What the task asks:
When you reach the line containing "573x308 pixels. Task: Open" in the entries below, begin reproducing lines exactly, and stop once the line containing "This screenshot has width=986, height=555." is done.

Data provided:

_ _ _ _

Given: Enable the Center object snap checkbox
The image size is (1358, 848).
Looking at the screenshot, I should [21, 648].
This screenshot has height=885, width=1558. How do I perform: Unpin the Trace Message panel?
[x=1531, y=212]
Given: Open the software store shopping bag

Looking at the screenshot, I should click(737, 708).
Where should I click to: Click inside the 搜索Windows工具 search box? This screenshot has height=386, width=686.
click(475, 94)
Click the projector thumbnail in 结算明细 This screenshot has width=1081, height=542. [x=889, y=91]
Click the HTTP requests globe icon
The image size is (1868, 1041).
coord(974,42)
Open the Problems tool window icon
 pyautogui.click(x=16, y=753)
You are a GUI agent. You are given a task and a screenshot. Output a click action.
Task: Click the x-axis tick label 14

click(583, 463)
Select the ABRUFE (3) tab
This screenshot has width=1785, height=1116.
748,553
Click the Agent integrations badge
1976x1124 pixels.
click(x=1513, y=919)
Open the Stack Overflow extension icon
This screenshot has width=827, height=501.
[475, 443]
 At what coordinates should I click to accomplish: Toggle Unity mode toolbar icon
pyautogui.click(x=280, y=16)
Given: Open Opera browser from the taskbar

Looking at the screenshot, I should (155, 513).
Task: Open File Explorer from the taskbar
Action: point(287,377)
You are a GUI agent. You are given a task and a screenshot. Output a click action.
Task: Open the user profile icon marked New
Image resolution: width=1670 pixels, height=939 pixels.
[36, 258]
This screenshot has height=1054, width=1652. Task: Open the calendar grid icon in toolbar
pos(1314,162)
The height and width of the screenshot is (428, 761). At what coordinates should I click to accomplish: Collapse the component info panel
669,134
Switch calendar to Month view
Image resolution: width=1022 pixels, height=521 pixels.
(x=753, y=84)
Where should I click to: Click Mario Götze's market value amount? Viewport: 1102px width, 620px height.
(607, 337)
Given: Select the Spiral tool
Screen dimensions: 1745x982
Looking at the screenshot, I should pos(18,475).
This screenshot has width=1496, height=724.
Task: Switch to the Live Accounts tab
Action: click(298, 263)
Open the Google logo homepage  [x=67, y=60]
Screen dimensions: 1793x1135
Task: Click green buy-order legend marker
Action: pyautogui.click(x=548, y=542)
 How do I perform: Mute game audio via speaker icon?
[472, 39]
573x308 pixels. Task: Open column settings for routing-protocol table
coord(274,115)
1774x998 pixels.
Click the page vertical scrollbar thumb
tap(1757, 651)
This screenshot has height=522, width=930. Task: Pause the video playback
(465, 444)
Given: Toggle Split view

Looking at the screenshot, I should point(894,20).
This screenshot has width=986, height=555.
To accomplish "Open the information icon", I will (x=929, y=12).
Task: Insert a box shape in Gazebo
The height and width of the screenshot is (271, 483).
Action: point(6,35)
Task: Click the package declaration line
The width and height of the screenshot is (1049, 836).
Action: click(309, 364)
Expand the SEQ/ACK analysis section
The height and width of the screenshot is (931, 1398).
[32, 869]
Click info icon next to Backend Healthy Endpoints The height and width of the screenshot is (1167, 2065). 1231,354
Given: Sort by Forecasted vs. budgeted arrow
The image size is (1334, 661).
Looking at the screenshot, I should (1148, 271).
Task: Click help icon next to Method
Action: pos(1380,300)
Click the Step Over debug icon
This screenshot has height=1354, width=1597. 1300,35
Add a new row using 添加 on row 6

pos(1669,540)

_ _ _ _

Response box:
573x308 pixels. Task: Open column settings for routing-protocol table
coord(274,115)
1774x998 pixels.
Click the page vertical scrollbar thumb
tap(1757, 651)
This screenshot has height=522, width=930. Task: Pause the video playback
(465, 444)
Given: Toggle Split view

Looking at the screenshot, I should point(894,20).
This screenshot has width=986, height=555.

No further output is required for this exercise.